Mothership Is A Space Where Womxn Are Able To Feel Free And Flourish Together

“It’s magical to watch womxn bloom in a safe space like this.”

Photo by Shelly Simon

It’s not everyday your therapist throws an inclusive music and healing arts festival in Indio, California. Yet when your everyday deals with heaps of genderism, sexism, racism and other experiences of inequalities it’s gatherings like Mothership that make a difference. Laura Wise, the activist, feminist and therapist who created Mothership is an Los Angeles based badass. The start of Mothership stemmed from Wise seeing a need in the community for this space.

“When you come to MOTHERSHIP and men are removed from the equation, it becomes glaringly obvious how special and important these spaces are. It’s magical to watch womxn bloom in a safe space like this.” — Laura Wise

Laura Wise, founder of MOTHERSHIPPhoto by Shelly Simon

Since the 1960’s there’s a handful of festivals in the US that catered to the “female/female-identified only” population (some more than others) and these spaces have decreased in depth due to a multitude of reasons. It’s not easy to reserve a really large plot of land, throw a few port-a-potties on it and call it a “feminist festival”. There’s months of planning, preparing and proposing ideas that continues even after the last camper arrives.  It may seem never ending, but it keeps everyone busy working towards creating these enjoyable experiences. With hosting help from homies like CB Glasser (Hot Rabbit, Blind Dragon) and documentation from the powerful team of producers and videographers (Camp Beaverton)—2017 was a year to be here in space design for womxn to relax, reflect and reconnect.

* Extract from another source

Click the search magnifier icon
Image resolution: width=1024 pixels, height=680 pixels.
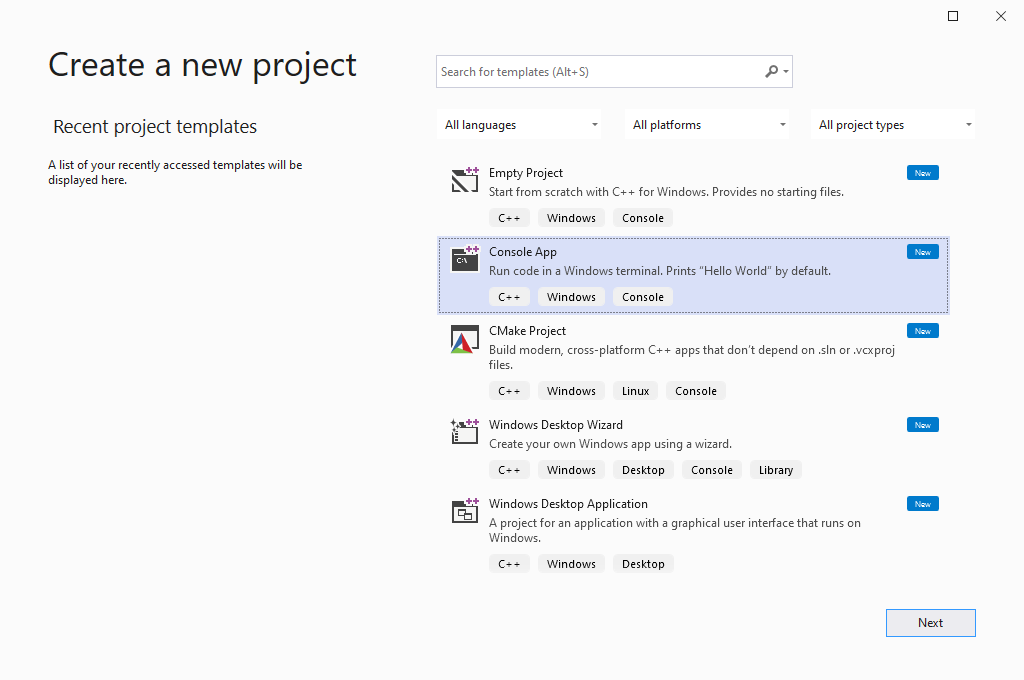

This year brought in a slew of diverse talent and scenarios: from intellectual panels, intriguing workshops, to talent from DJs Little Indian, Goodboy and Dirty Rich Kid to some magical musicians (WASI, Faarow, Madame Gandhi, Halle and Madison Paige) to a very well curated cast of businesses such as New Scouts (an androgynous clothing brand) to Mondo (low dose marijuana powder) to Lioness (a sexual empowerment tool that tracks your body’s sexual response!). Workshops included BSDM 101, Somatic Shamanic Practices for the Healing Womxn, Babes Building Brands, Lioness Artgasm, Hand Drumming for Beginners and Power to the Pen. The abundance of glitter and good vibes carried us from Friday to Sunday with the flow of a morning-sun yoga class (because it wouldn’t of been a feminist festival without such, right?)

It’s not just a good time out in Coachella Valley, it’s also for a good cause. Each year MOTHERSHIP donates a portion of their ticket sales to a non-profit. This year had a grand slam of a partnership with the Tegan and Sara Foundation (an organization that fights for economic justice, health, and representation for LGBTQ girls and women). The twins spoke on an hour plus long panel moderated by Wise that touched upon serious topics such as healthcare awareness for LGBTQI folks, working as a woman in the music industry, explaining how their push towards pop was a power move to make waves in that mainstream scene for queers to be heard and at random they answered my question I had submitted at carefree will into a raffle, prize being a swag bag from Tampon Tribe. My question to them was: “Tegan, what if you were named Sara?”

Photo by Shelly Simon

They loved it, and I lost it. Finally getting to meet these fierce and funny-as-hell artists whom myself and millions of others have been looking up to and listening to for decades was a Mothership dream come true. It was a reassuring reset hearing about their experiences with sexism, genderism and downright dumb questions from music journalists, radio hosts and more. For myself and other who navigate these waters of queer representation in the media, it was essential to hear these experiences are (sadly) universal.  

“We’ve been doing this for 20 years now, we’re old! It’s time to give back and create these mentorships, resources and conversations that we wished were around 20 years ago” — Tegan Quin.